Interview: MongoDB cofounder Eliot Horowitz - 'I'd like to see a fair fight with the cloud providers'

Horowitz discusses MongoDB's licensing and how he wants to see more VC money being ploughed into core open source

This time last year, MongoDB controversially introduced a new software licence in a bid to tackle the problem, as the firm saw it, of cloud service providers (CSPs) selling hosted versions of its software without sufficiently contributing to the code base or offering recompense.

For those seeking to offer MongoDB as a service, the terms of the document database company's Server Side Public Licence (SSPL) are more restrictive than AGPL, the licence governing the rest of the code, the key clause being:

"If you make the functionality of the Program or a modified version available to third parties as a service, you must make the Service Source Code available via network download to everyone at no charge, under the terms of this Licence."

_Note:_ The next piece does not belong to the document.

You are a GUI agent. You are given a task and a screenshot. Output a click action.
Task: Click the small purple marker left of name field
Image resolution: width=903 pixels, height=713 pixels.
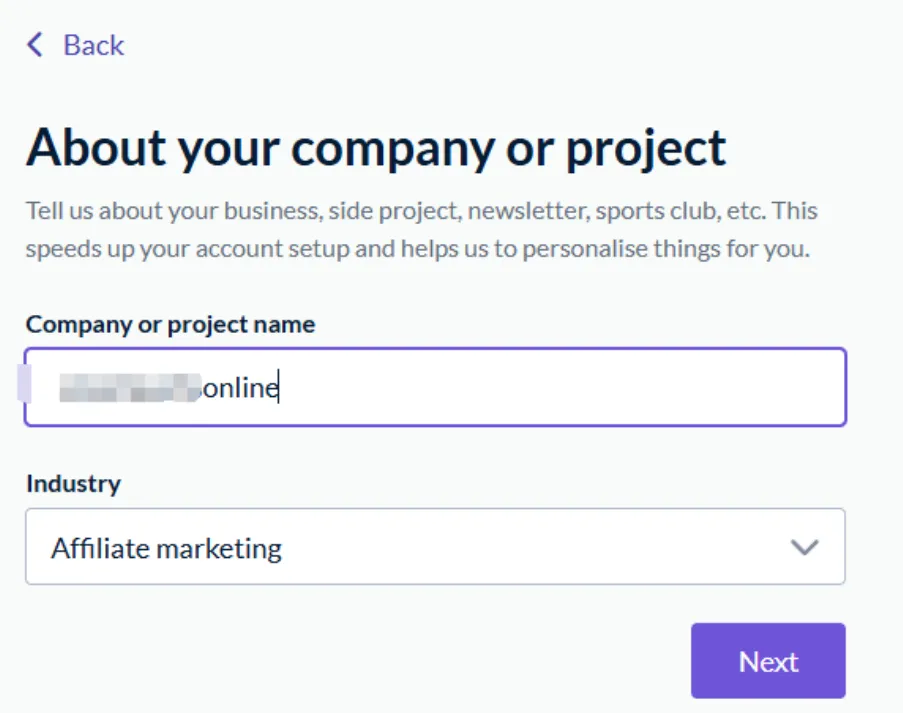24,383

Two other open source firms, Redis Labs and Confluent, have similar measures in place.

The SSPL was submitted to the Open Source Initiative (OSI) for approval, but this application failed to pass, meaning that like the Confluent Community Licence and Redis' Source Available Licence, SSPL is not, strictly-speaking, an open-source licence.

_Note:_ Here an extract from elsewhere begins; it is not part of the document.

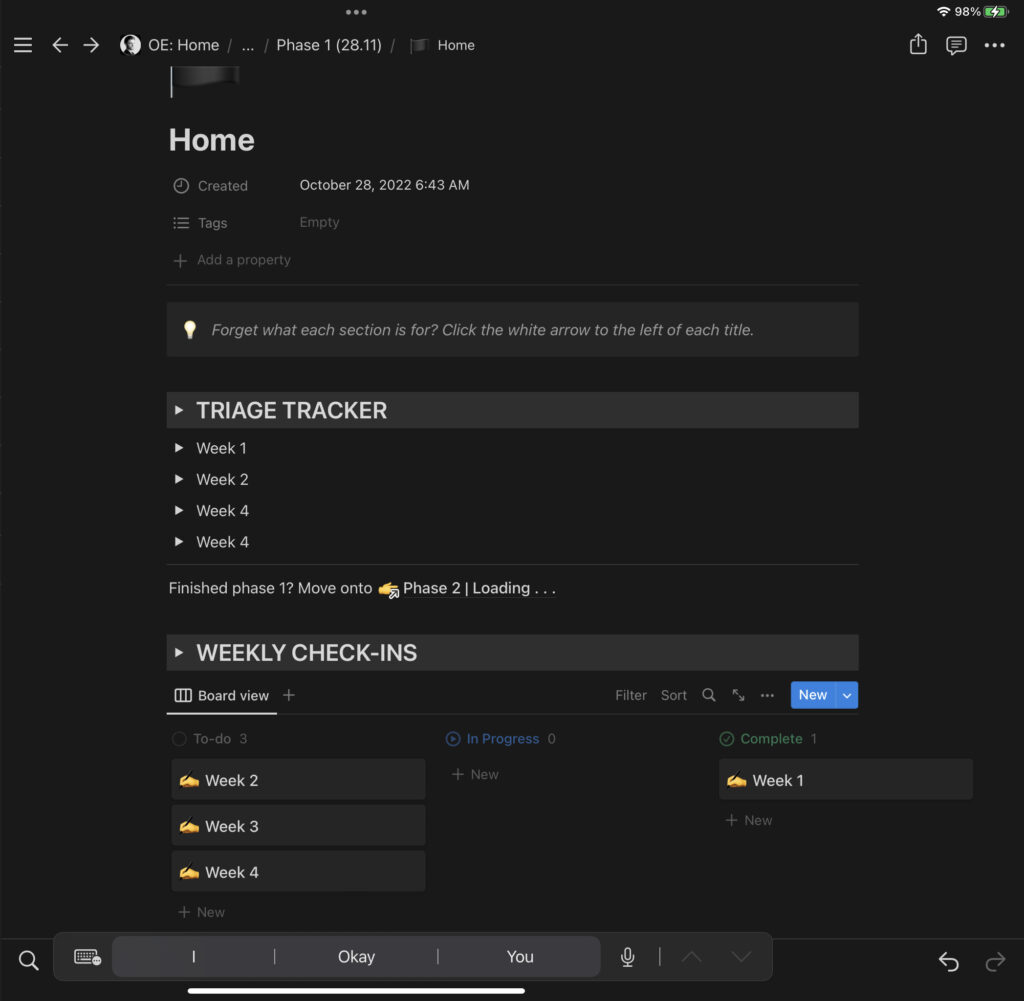Go back with the left arrow

coord(60,45)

At a MongoDB Local event in London last week, Computing asked CTO and co-founder Eliot Horowitz about how SSPL was working out. On the absense of OSI approval, he insisted the company remains dedicated to establishing a licence that is "broadly accepted by the FOSS [Free and Open Source Software] community."

In the meantime, although the SSPL is not officially open source, "MongoDB users are free to review, modify and distribute the software or redistribute modifications to the software in compliance with the licence. The vast majority of MongoDB features remain covered by an open-source licence. You never have to pay for it, you still have all the freedoms you had before, but the only difference is that we have updated it so that companies like Amazon or other providers can't just use it natively."

Open-source companies often struggle to monetise their wares. Charging for support and enterprise features is a tough way to make a living when the core product is free. MongoDB says it has spent $300m in R&D over the past decade.

Think about VC-backed companies where the core technology is open source - you can't name three - Eliot Horowitz

In theory, the SaaS model should offer great opportunities for open source projects to turn this situation around, Horowitz argued, providing a steady income stream while retaining the key advantage that codebases can be forked if the current proprietor "turns evil or becomes a bad steward". However, the current licensing regimes make open-source unattractive to investors.

"Because open-source licences today don't really make that easy, or don't make it safe, you don't see a lot of investment in open source," he said.

"Think about VC-backed companies where the core technology is open source - you can't name three. There are plenty of companies that take an open-source project and build a commercial entity around it - Datastax, Confluent - and it's a good model, but I want to see more VC-backed open source, more startups where their core technology is open source. That's what the SSPL is all about."

I'd like to see a fair fight with the cloud providers - Eliot Horowitz

Open-source companies who feel they are being treated unfairly by CSPs frequently point to AWS as the main culprit, accusing it of demoting the originals in its marketplace in favour of its own derivative versions. Indeed, AWS offers DocumentDB which the cloud behemoth describes as "a fully managed MongoDB-compatible database service designed from the ground up to be fast, scalable, and highly available".

However, AWS was also a sponsor of the MongoDB Local event. Isn't there some friction there?

"Sure, there's friction," Horowitz said, sidestepping the sponsorship question to focus on the goal of creating a level playing field. "I think most data fits a document model better than any other data model and I would love the debate to be around which document model is the best? Whose implementation is the best? I'd like to see a fair fight with the cloud providers and other providers".

He continued: "I think competition is healthy, and I think that our product's always going to be better than theirs. We're the ones innovating and we've been thinking about this for a long time. We're the ones adding new features. And I'm confident that ours will be better indefinitely."